## Okuma Parçası

TOZ

 

                            TOZ

 

Yazar: Hugh HOWEY

Yayınevi: İthaki

Sayfa Sayısı: 416

Değerlendirme: 9/10

 

Hoş geldiniz, bu yazımda sizlere Wool (World Order Operation Fifty) serisinin son kitabı olan, heyecandan nefes almayı unuttuğum, gözlerimin okumak istediğim hıza yetişemeyeceği kadar sürükleyici, hüzün, acı, umut, mutluluk gibi birçok duyguyu içinde barındıran bir kitaptan “Toz” dan bahsedeceğim. Kitap tahlili ve yorumuna geçmeden önce yazarımızdan bahsetmek istiyorum.

 

Sekiz yıl boyunca yat kaptanı olarak çalıştıktan sonra çocukluk hayali olan yazarlığı yapabilmek için kitapçıda çalışmaya başlayan Howey, Wool serisinin temelini atan ilk kısa öyküyü 2011 yılında orada çalışırken yazdı. Amazon'un doğrudan yayıncılık sistemi ile internet üzerinden e-kitap olarak yayınladığı öykü, okurlar tarafından çok büyük bir ilgi gördü ve yazar, sonraları dört kısa kitap daha yazarak toplam beş bölümden oluşan Silo'yu tamamladı. Eser kısa bir süre sonra New York Times'ın çoksatanlar listesine adını yazdırdı ve ünlü yönetmen Ridley Scott kitabın film haklarını aldı.

 



“Bazı şeyler herkesin idrak edemeyeceği kadar büyüktür.”

## Yapılacak Çalışmalar
A - Okuma parçasına göre şu soruları cevaplayın:
(i) Kitap hangi yayınevinden çıkmıştır?
(ii) Howey kaç yıl boyunca yat kaptanı olarak çalışmıştır?
(iii) Kitabın film haklarını kim almıştır?
B - Okuma parçasının "Değerlendirme: 9/10" ifadesinden "yazarımızdan bahsetmek istiyorum." ifadesine kadar olan bölümünü yeniden yazın. Bu bölümde "9/10" yerine "10/10" koyun.
C - Okuma parçasında kitabın içinde barındırdığı belirtilen duyguların hepsini yazın.
Cevaplarınızı yalnızca okuma parçasına dayandırın.

## Verilen Bilgiler
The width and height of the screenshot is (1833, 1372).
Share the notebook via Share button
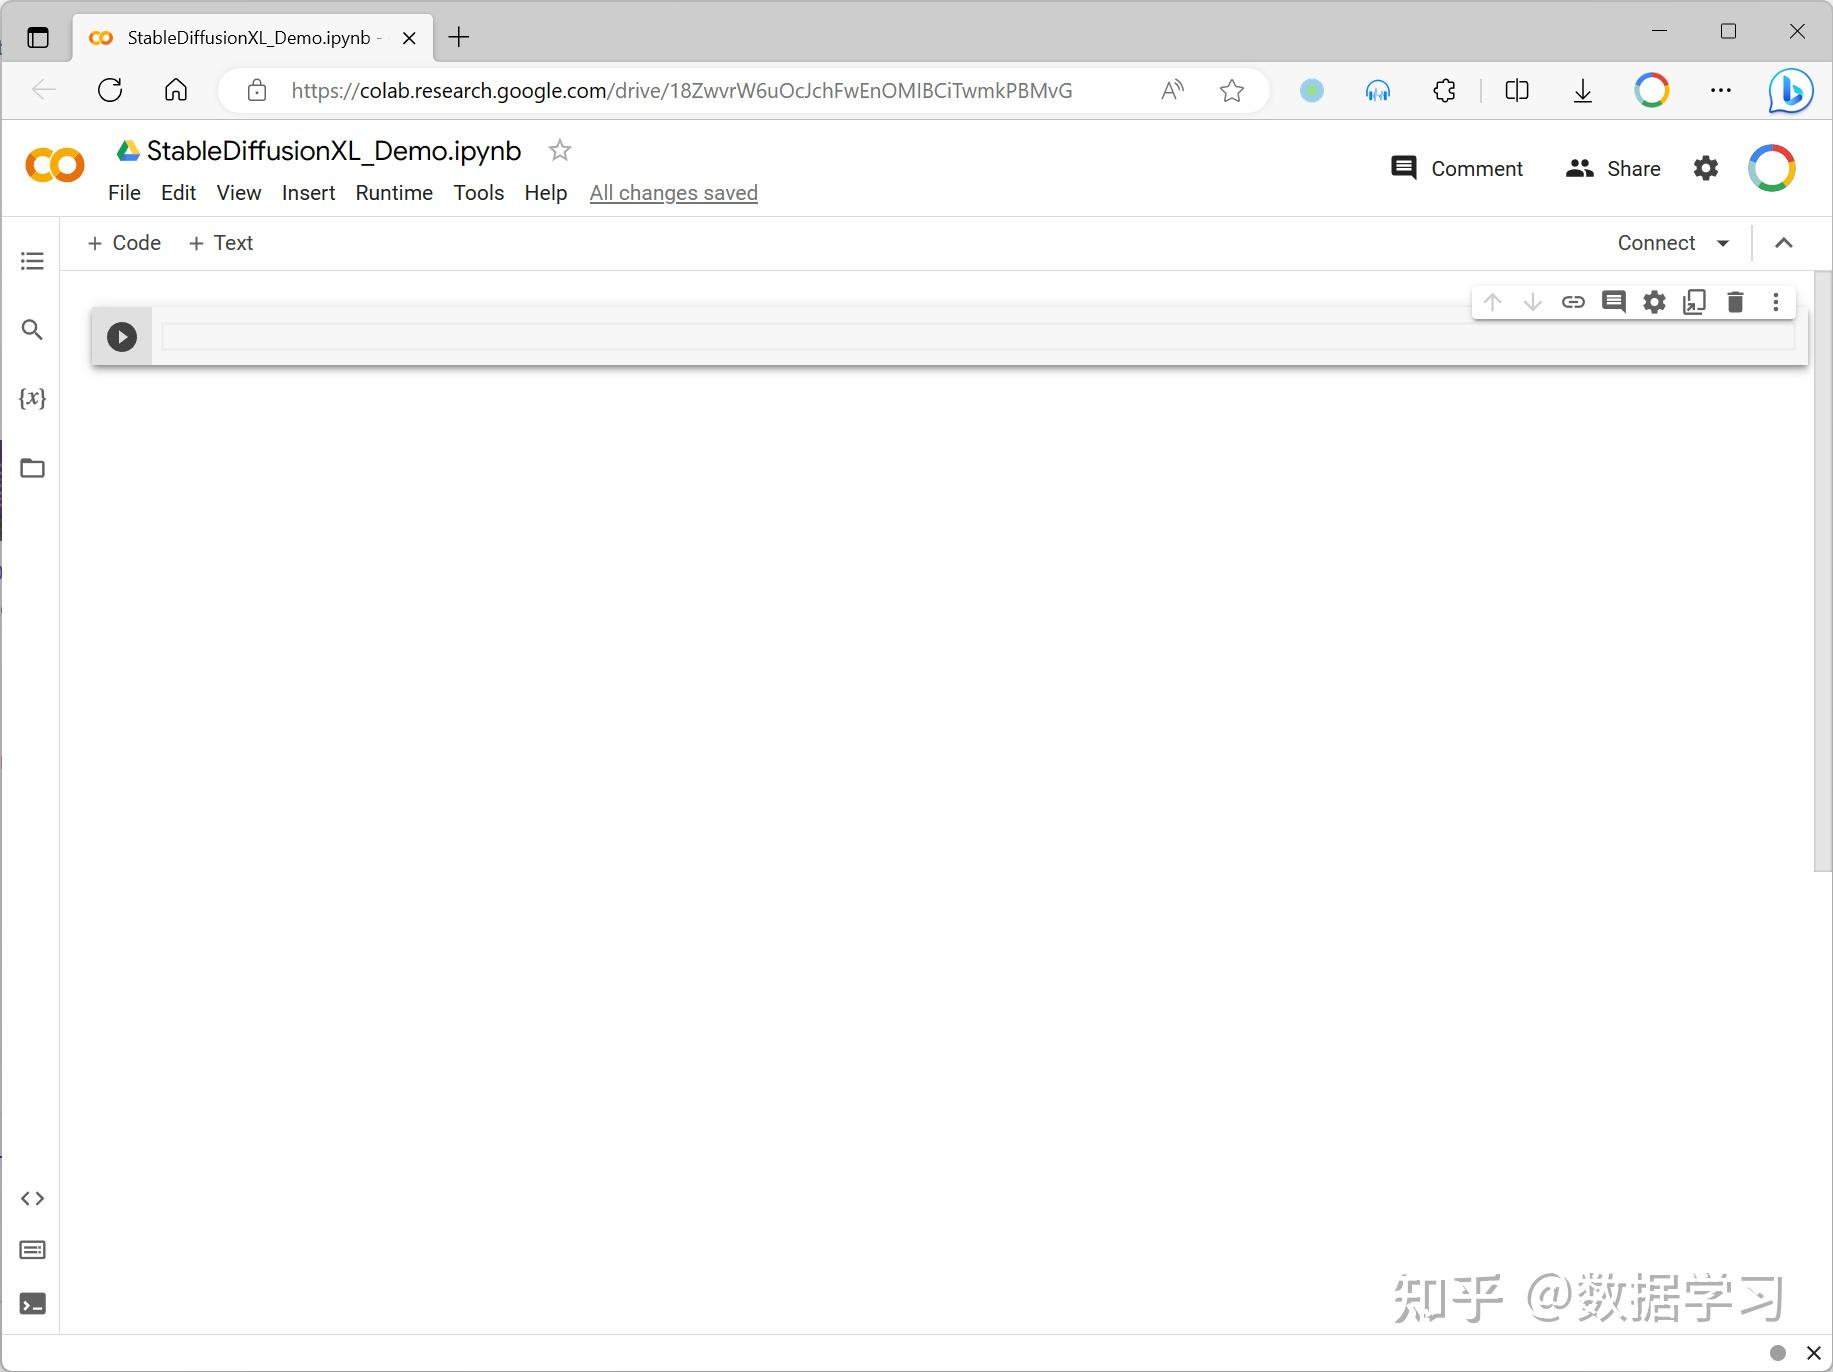tap(1613, 168)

## Eksiksiz Cevaplar
A -
(i) İthaki
(ii) Sekiz yıl
(iii) Ridley Scott

B -
Değerlendirme: 10/10

 

Hoş geldiniz, bu yazımda sizlere Wool (World Order Operation Fifty) serisinin son kitabı olan, heyecandan nefes almayı unuttuğum, gözlerimin okumak istediğim hıza yetişemeyeceği kadar sürükleyici, hüzün, acı, umut, mutluluk gibi birçok duyguyu içinde barındıran bir kitaptan “Toz” dan bahsedeceğim. Kitap tahlili ve yorumuna geçmeden önce yazarımızdan bahsetmek istiyorum.

C - Hüzün, acı, umut, mutluluk